**Activity:**
Starting at the line below that contains "Viewport: 134px width, 272px" and ending at the line that contains "The height and width of the screenshot is (512, 974).", retype each line exactly as it stands, but omit the pictures.

[Records shown — start]

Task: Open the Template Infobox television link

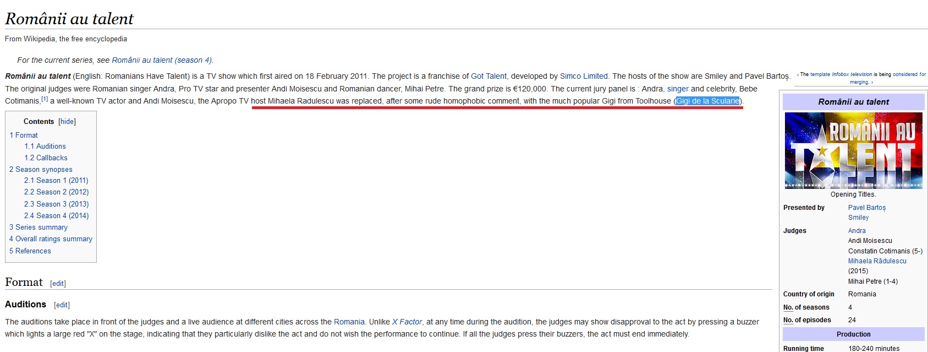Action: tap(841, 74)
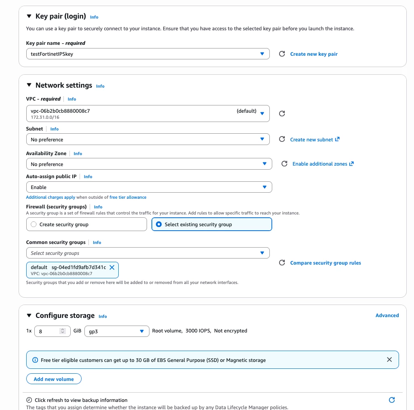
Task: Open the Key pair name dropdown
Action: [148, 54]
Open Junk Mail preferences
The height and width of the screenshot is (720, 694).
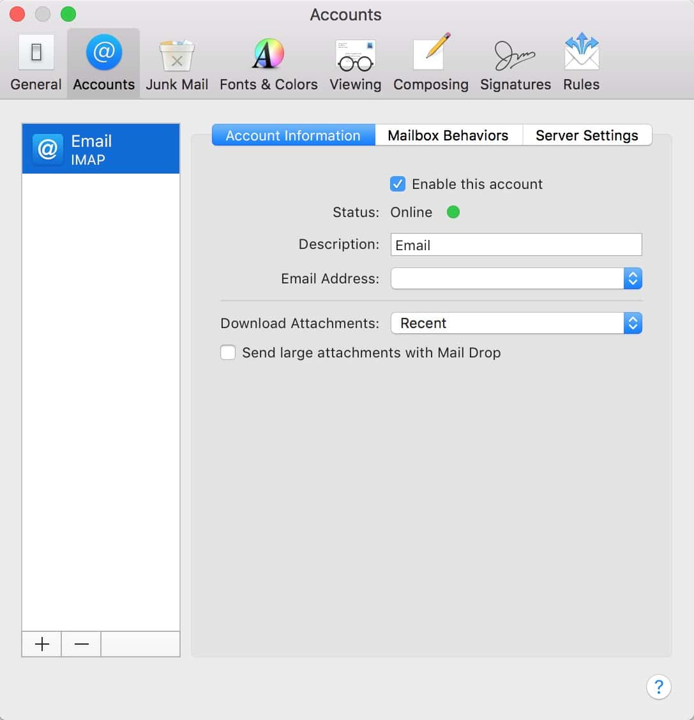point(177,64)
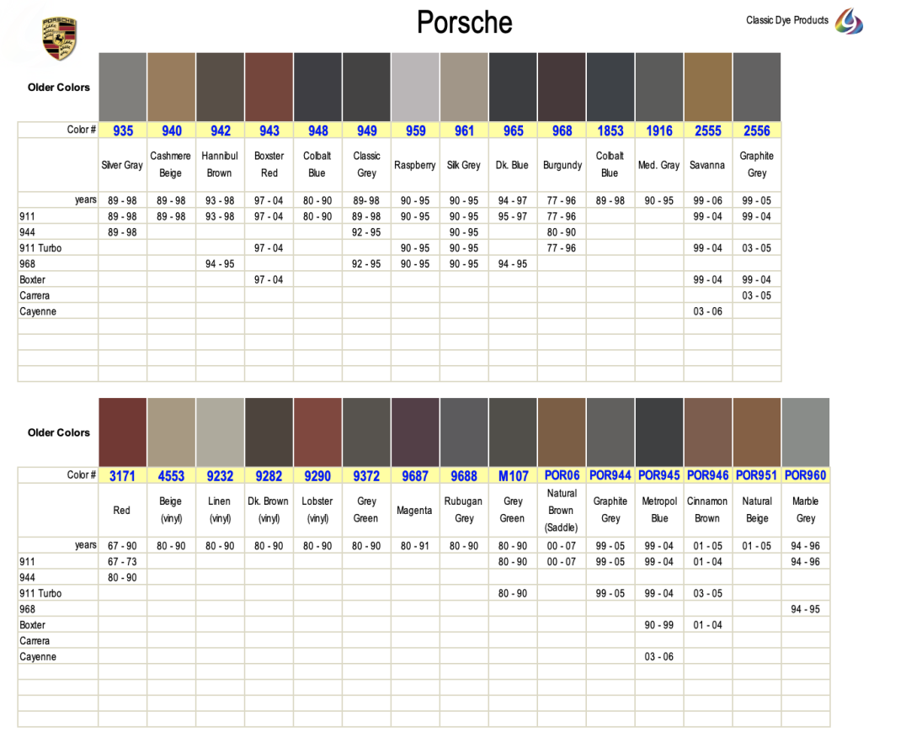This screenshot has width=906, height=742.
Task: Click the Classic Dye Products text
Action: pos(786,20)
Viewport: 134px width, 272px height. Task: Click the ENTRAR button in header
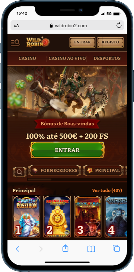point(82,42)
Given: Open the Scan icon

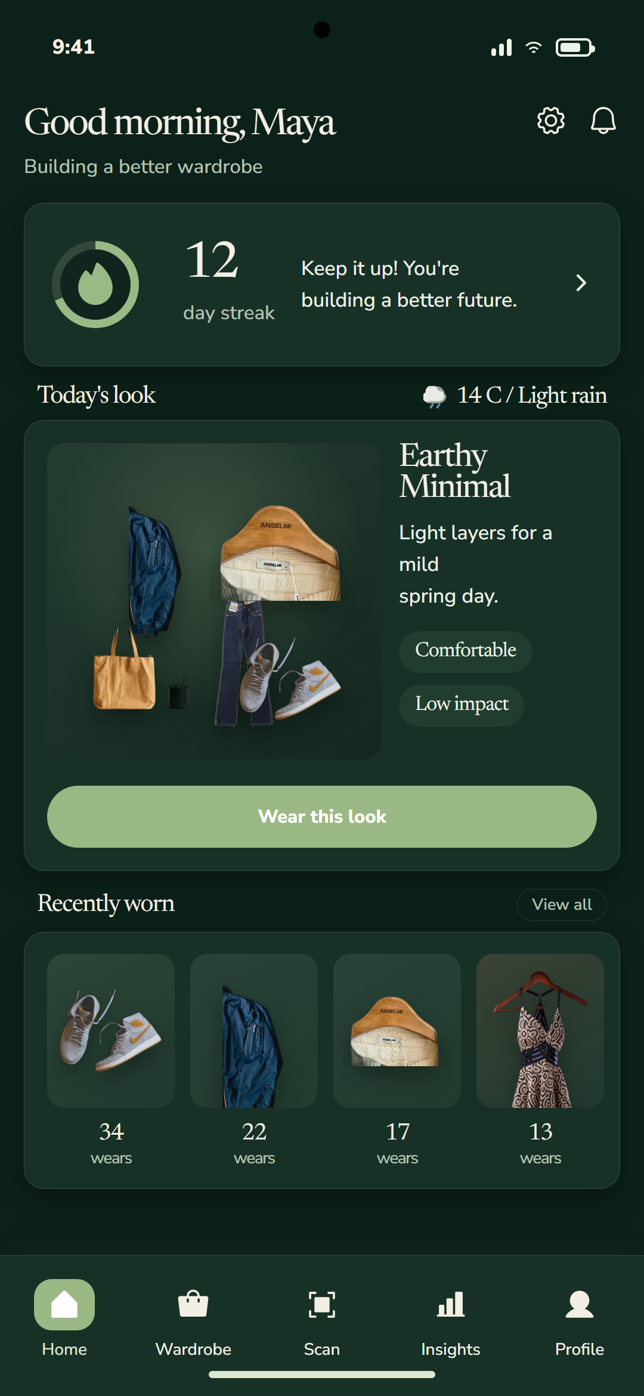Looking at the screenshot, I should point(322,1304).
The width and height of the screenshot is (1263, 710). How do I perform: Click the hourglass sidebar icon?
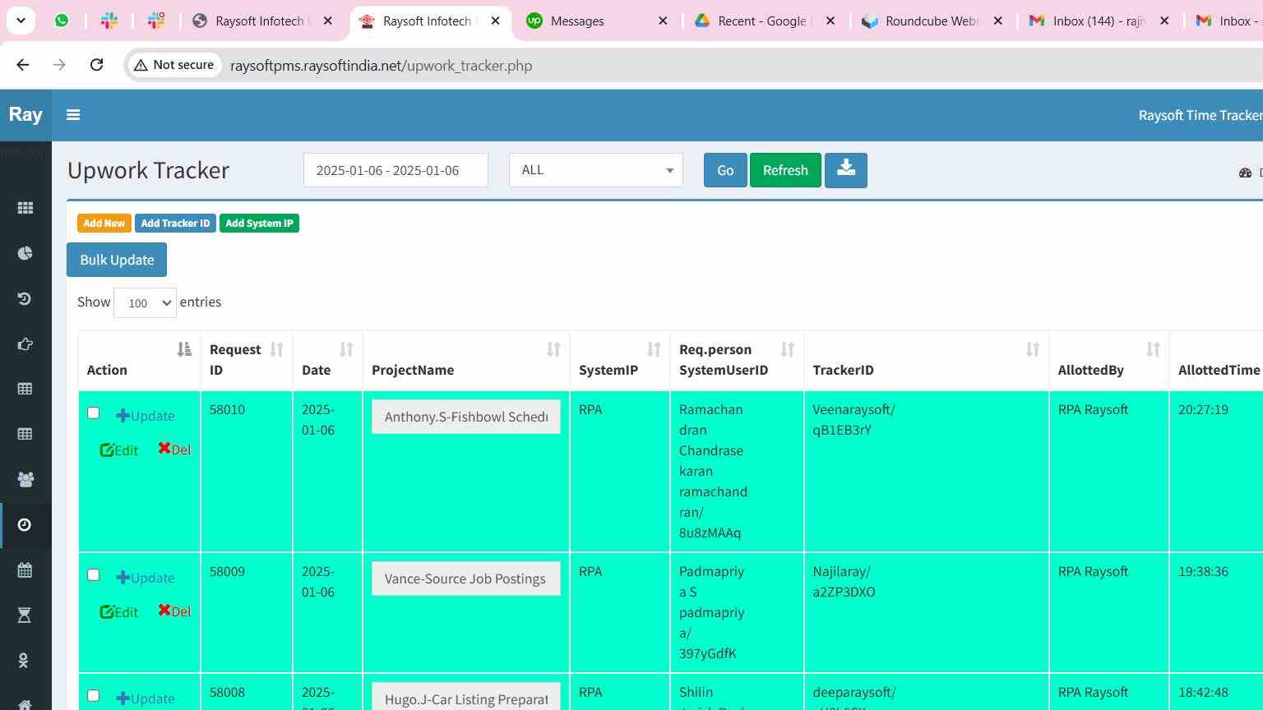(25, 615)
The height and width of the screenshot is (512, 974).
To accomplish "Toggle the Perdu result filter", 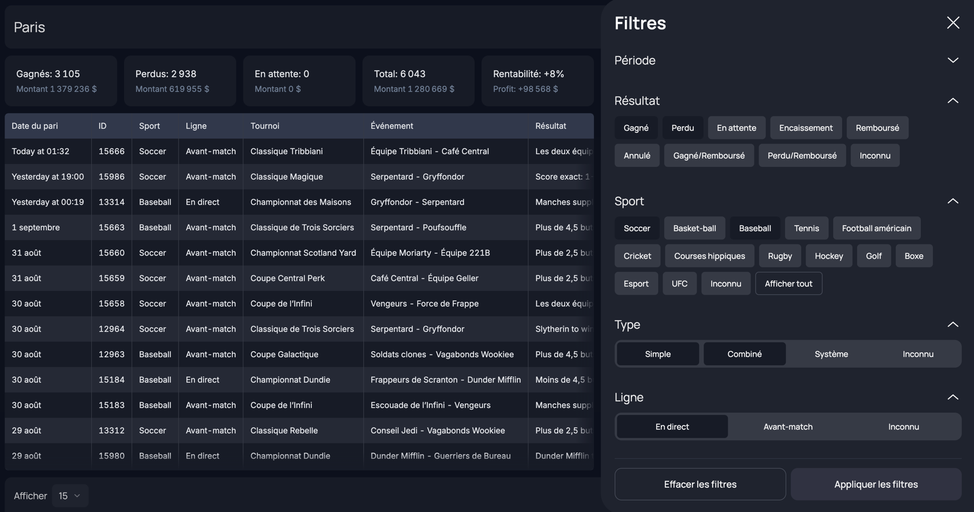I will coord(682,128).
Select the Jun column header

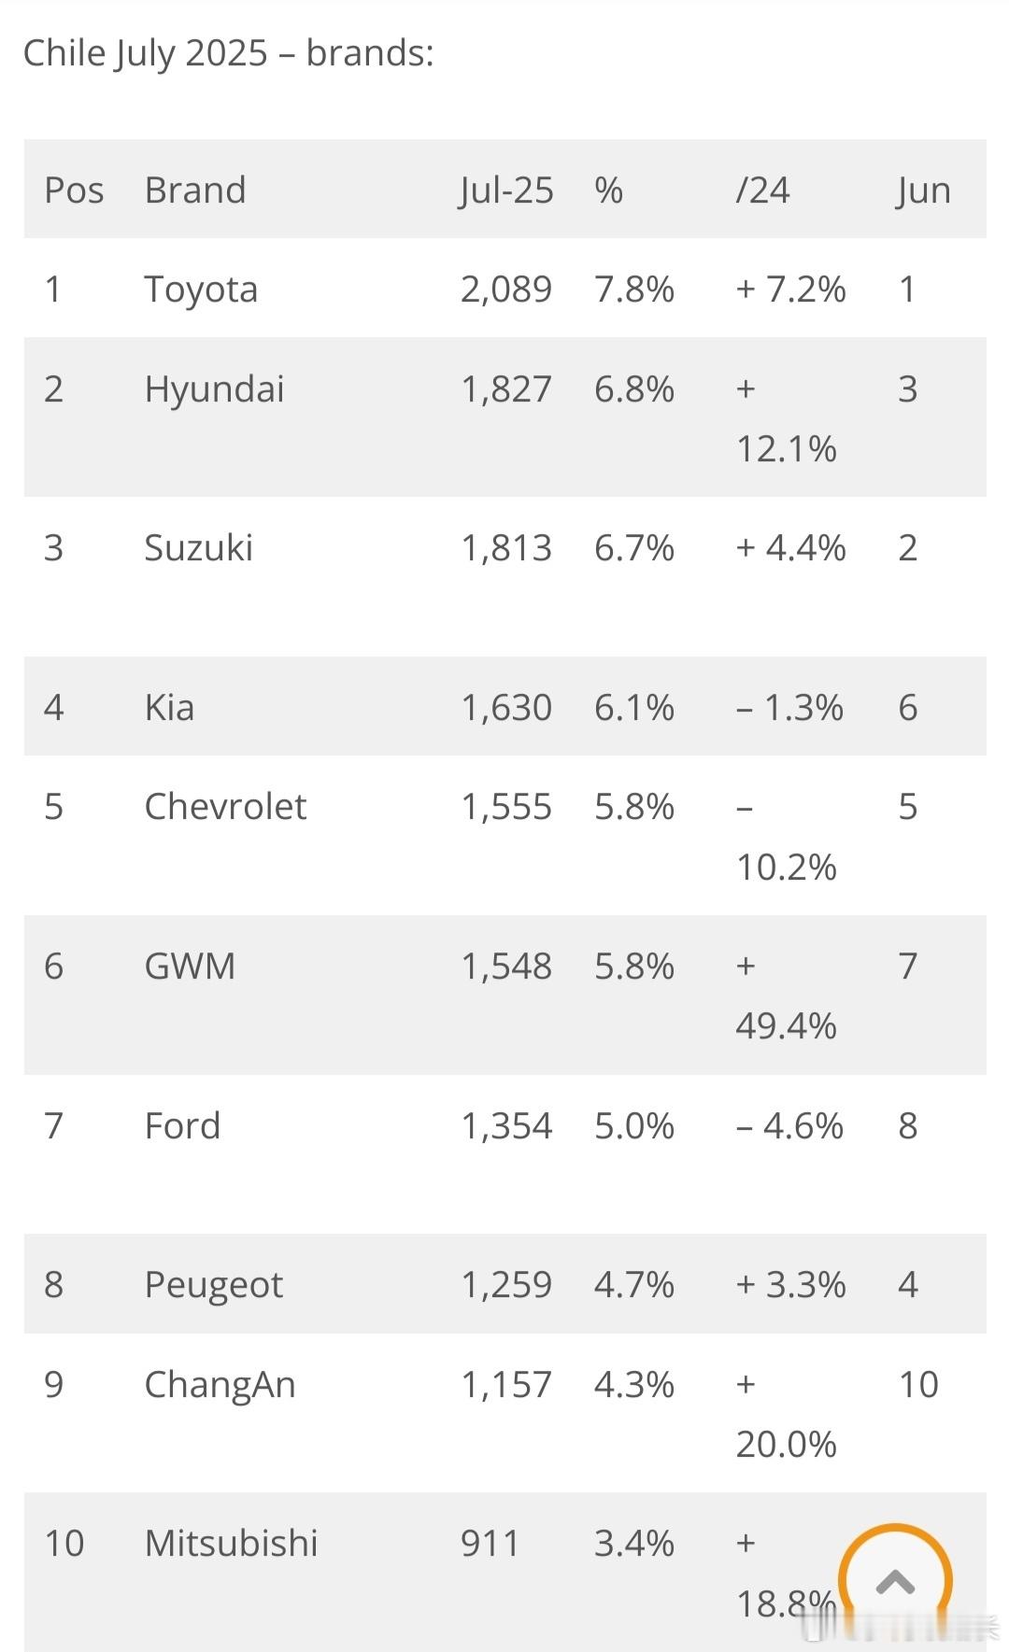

[Records shown — finish]

**Result:**
Viewport: 134px width, 272px height. Task: Click the ENTRAR button in header
point(82,42)
Given: Open the Scan icon

Looking at the screenshot, I should point(322,1304).
The width and height of the screenshot is (1263, 710). How do I perform: Click the hourglass sidebar icon?
(25, 615)
The height and width of the screenshot is (512, 974).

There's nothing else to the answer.